Les Égalitaristes de toutes allégeances, de J.Stiglitz à R.Wolff, en passant par A. Atkinson et T.Piketty ont dénoncé les 30 années 1980 à 2010 comme des années de honte, parce que les inégalités, qu’elles soient mesurées par le revenu ou la fortune, ont augmenté et que plus riches vous êtes, plus grande est l’augmentation.

A.B.Kennickell de la Fed a publié des courbes qui montrent que, plus vous êtes proche du centile supérieur de la répartition de la richesse, plus votre richesse s’accroît. (Voir annexe)

Les résultats de l’enquête PSID de l’Université du Michigan ont montré que les personnes au sommet ne sont pas les mêmes d’une année à l’autre. La série des milliardaires de l’enquête annuelle Forbes montre la même chose, que seulement 10% de ceux de la première enquête américaine en 1983 figurent encore dans la liste de 2013.

Cependant, il est troublant de constater que les indices d’inégalité, que ce soit Gini ou pourcentage du revenu ou de la richesse, ont montré une augmentation depuis 1980 alors qu’ils étaient stables depuis les années 1940.

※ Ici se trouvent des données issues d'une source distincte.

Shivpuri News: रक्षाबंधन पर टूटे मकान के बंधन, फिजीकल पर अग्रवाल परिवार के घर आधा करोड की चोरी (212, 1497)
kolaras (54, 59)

Les égalitaristes ont attribué ce fait à l’enrichissement des exécutifs de grandes entreprises, des rentiers ou des financiers au détriment des pauvres, puisqu’en même temps, la part reçue par les plus pauvres, le décile inférieur, passait de 3,5% à 2%.

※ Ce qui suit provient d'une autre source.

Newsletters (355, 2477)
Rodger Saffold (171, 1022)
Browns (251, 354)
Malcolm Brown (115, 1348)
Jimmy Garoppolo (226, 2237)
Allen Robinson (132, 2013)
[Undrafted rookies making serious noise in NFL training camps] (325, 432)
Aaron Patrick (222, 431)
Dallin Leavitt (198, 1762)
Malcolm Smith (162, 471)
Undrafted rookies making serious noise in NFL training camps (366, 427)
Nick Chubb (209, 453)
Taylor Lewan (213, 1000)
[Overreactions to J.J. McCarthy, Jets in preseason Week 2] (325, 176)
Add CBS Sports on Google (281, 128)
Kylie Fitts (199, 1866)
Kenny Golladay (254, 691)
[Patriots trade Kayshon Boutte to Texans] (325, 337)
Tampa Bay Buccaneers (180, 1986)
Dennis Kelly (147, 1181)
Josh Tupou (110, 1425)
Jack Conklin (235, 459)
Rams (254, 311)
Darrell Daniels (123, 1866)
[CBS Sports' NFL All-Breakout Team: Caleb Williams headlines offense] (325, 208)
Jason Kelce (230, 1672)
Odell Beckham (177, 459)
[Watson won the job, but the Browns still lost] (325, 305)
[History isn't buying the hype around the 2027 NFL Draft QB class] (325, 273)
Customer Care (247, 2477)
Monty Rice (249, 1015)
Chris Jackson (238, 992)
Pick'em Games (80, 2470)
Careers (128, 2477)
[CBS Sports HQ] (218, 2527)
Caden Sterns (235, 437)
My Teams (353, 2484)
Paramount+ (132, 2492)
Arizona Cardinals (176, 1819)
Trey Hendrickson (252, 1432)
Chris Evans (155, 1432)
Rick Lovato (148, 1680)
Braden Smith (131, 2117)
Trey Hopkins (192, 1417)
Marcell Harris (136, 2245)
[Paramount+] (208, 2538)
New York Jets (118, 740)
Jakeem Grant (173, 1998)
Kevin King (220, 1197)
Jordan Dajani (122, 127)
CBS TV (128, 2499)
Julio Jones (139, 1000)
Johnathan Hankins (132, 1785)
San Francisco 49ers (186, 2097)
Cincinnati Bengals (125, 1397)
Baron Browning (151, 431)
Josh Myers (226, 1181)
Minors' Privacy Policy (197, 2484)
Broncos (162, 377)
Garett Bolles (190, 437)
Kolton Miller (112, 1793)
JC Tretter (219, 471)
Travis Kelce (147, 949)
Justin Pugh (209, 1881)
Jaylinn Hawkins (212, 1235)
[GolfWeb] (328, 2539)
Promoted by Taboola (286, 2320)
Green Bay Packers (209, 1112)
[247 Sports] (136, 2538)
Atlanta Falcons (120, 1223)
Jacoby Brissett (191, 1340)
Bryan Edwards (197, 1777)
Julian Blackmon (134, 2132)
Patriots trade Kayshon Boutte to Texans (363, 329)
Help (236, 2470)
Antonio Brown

Et ils ont lancé une campagne mondiale visant à réduire les inégalités en taxant les riches et en transférant le résultat aux pauvres sous différentes formes.

Si forte est leur influence que l’OCDE a publié, fin 2014, un document de 65 pages avec une analyse statistique avancée, montrant que les inégalités réduisent la croissance.

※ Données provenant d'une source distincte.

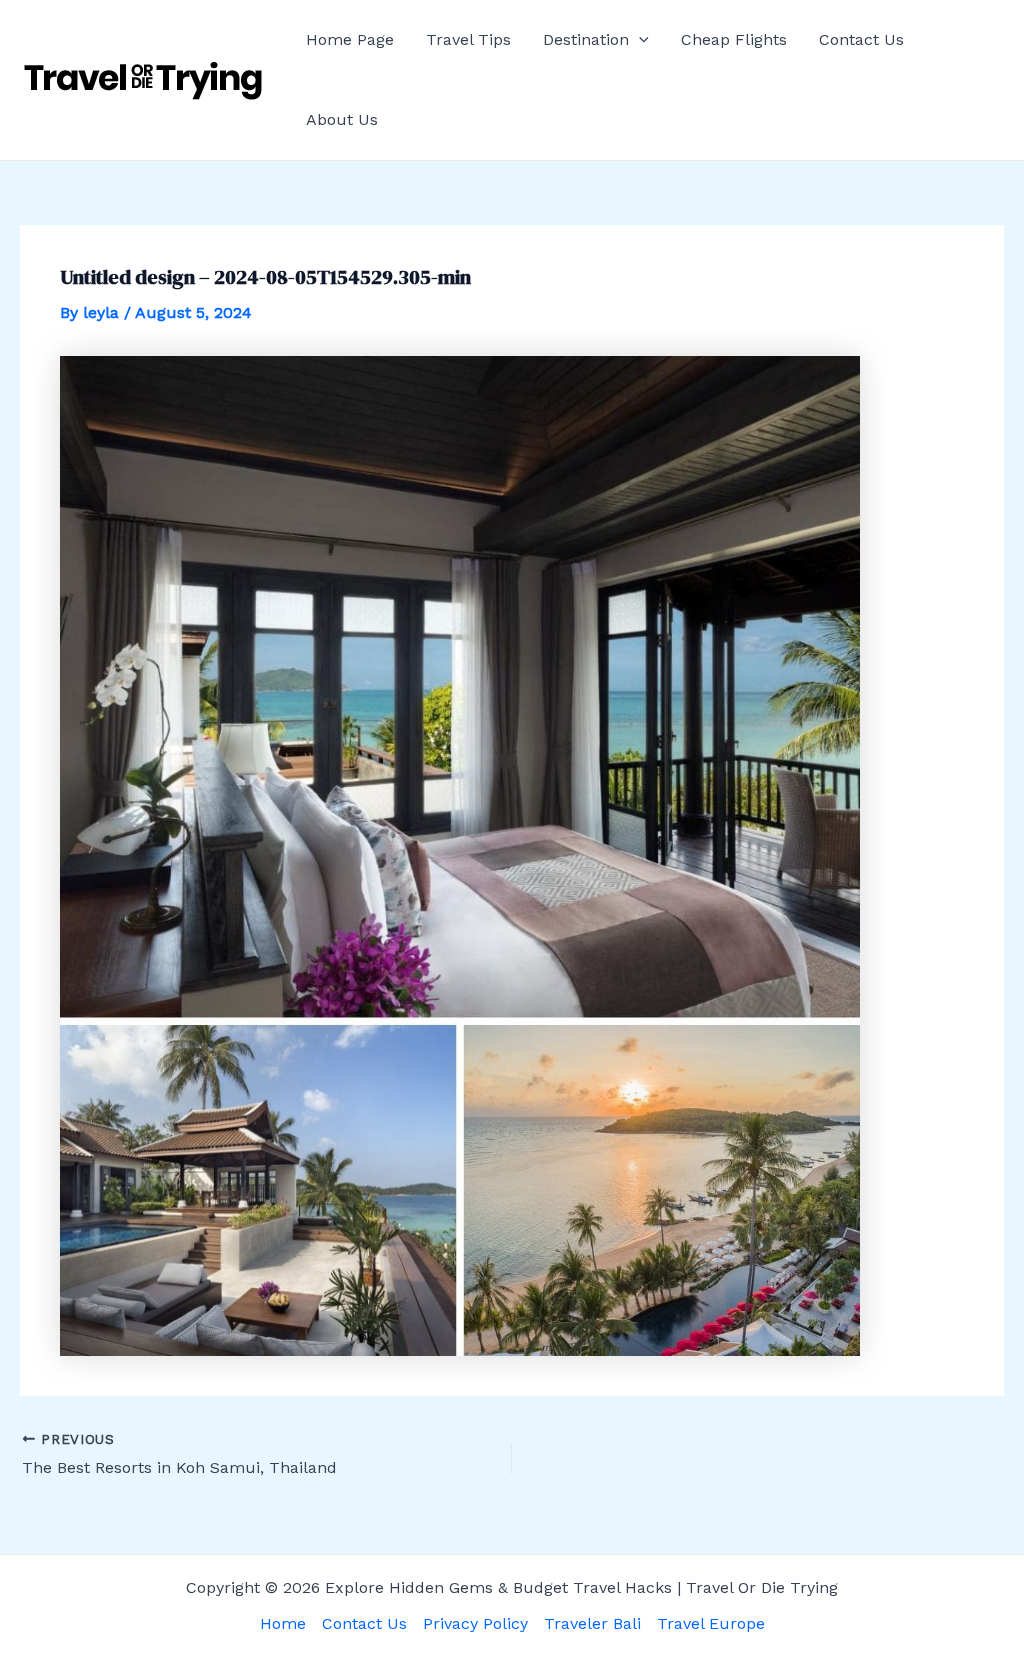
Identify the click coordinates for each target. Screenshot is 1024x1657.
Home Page (350, 39)
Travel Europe (711, 1623)
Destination (586, 39)
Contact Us (861, 39)
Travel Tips (468, 39)
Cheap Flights (734, 39)
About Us (342, 119)
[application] (639, 40)
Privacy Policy (475, 1623)
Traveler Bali (592, 1623)
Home (283, 1623)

Il y a peu de doute que les inégalités ont augmenté aux États-Unis, mais les égalitaristes se trompent sur leur cause [1].

D’après les chiffres tirés du « Survey of Consumer Finances », ce qui est arrivé réellement est une explosion de l’entreprenariat dans cette période, du nombre d’entrepreneurs et des emplois créés avec une augmentation de 50% à 60% en 20 ans, la plupart des entrepreneurs qui réussissaient entrant dans le « 1% » (des plus riches) et augmentant la partie du 1% dans l’ensemble des revenus des ménages.

Cette explosion rappelle la révolution industrielle britannique au XIXe siècle et la révolution industrielle aux États-Unis, souvent appelée méprisamment les années des « Robber Barons », les barons voleurs (Rockefeller, Carnegie, etc.).

En même temps, à l’autre extrémité de la courbe de Lorenz qui décrit la répartition du revenu ou de la richesse (dont sont dérivés les indices de mesure des inégalités), la richesse ou les revenus du décile inférieur ont chuté, en raison de l’arrivée d’immigrants très pauvres, comme les États-Unis n’en avaient jamais vu auparavant. Sur l’augmentation de 86 millions de la population des États-Unis entre 1980 et 2010, 30 millions étaient des immigrants, dont au moins 15 millions étaient extrêmement pauvres, venant d’Amérique latine ou d’Afrique. Ils ont contribué à faire tomber le revenu apparent ou le patrimoine apparent des plus pauvres, mais ceux-ci ont trouvé aux États-Unis, sinon la richesse, au moins des conditions normales de vie. Et ils ont été en mesure d’envoyer à leurs villages d’argent dont le total est estimé à environ 40 milliards par an, plus que l’investissement annuel de la Banque Mondiale.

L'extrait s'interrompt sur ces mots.